## [EXERCISE REQUIREMENTS]
Copy the records below exactly as they stand. Leave out the pictures.
▬▬▬
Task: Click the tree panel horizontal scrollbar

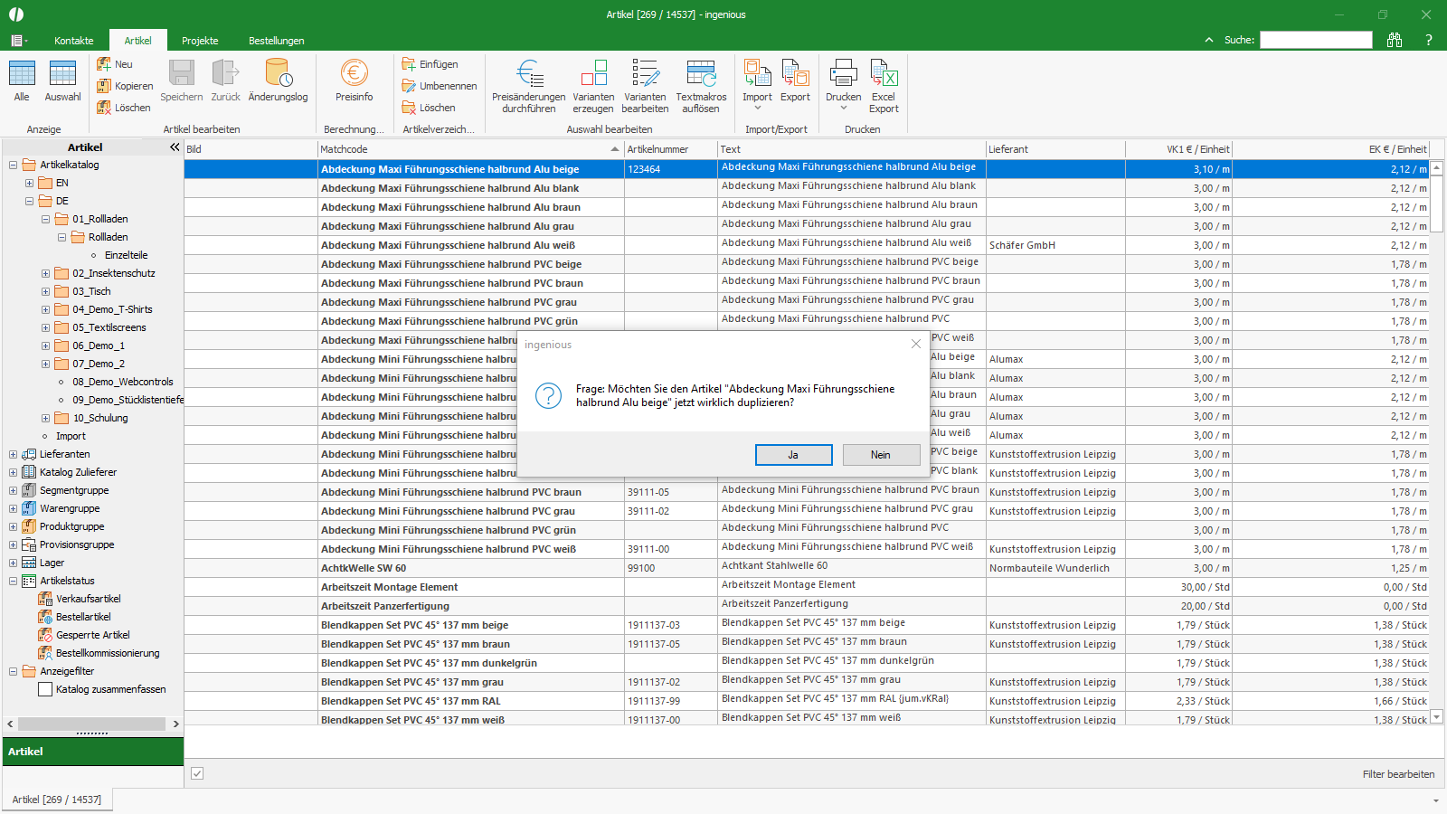Action: pos(91,724)
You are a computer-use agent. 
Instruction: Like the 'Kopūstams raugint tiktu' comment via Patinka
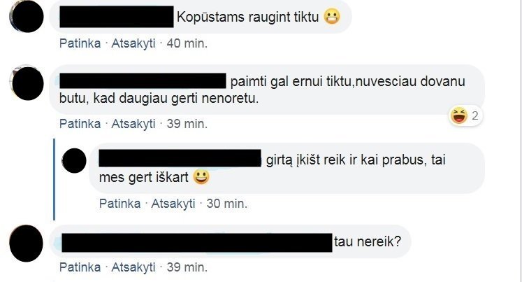click(80, 43)
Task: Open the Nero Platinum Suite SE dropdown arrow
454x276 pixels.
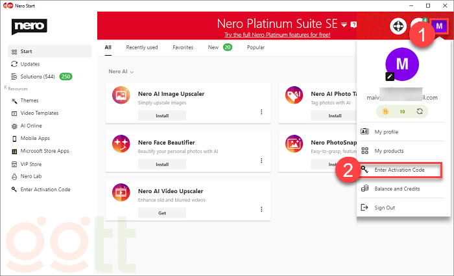Action: 343,25
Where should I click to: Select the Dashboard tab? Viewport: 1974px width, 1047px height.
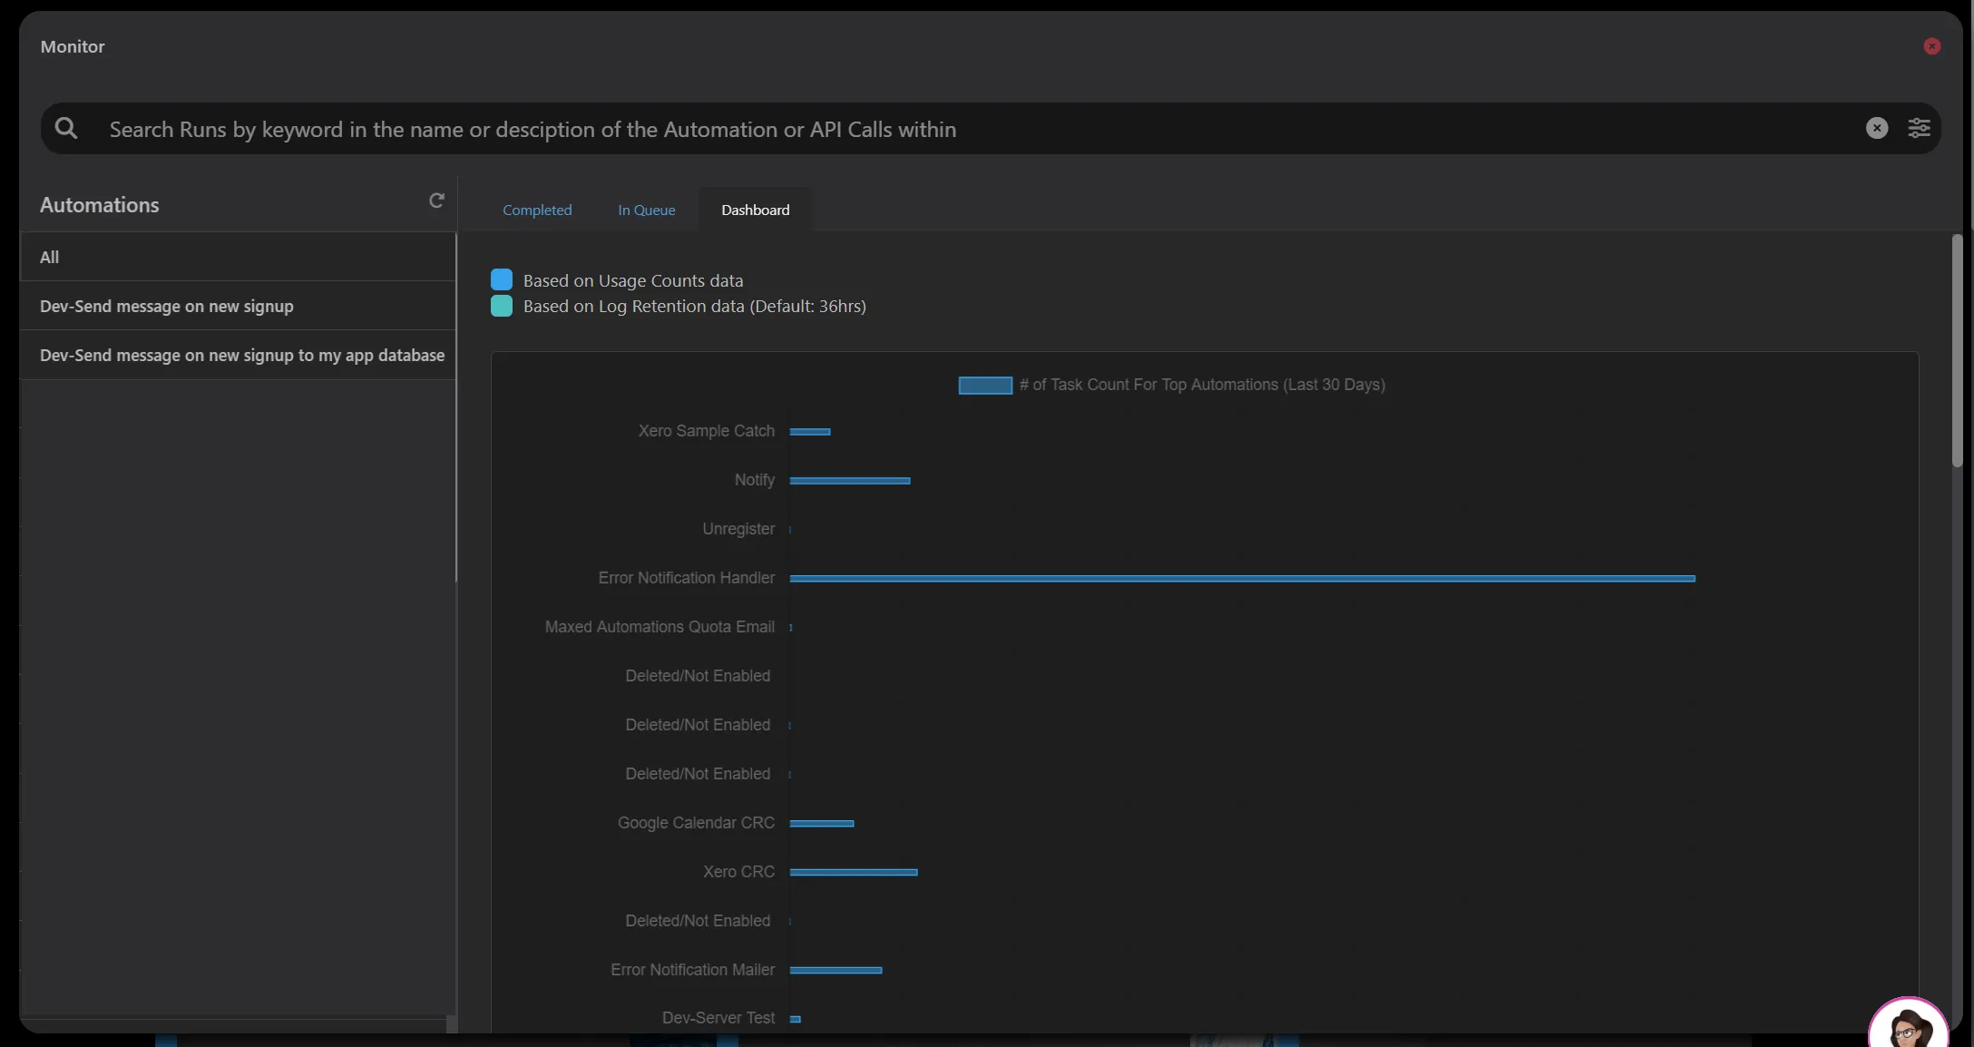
▬▬▬
## [EXERCISE RESULT]
Task: Click the tree panel horizontal scrollbar

Action: pos(91,724)
You are a computer-use agent. 
Instruction: Like the 'Kopūstams raugint tiktu' comment via Patinka
click(80, 43)
Task: Open the Nero Platinum Suite SE dropdown arrow
454x276 pixels.
Action: 343,25
Where should I click to: Select the Dashboard tab? Viewport: 1974px width, 1047px height.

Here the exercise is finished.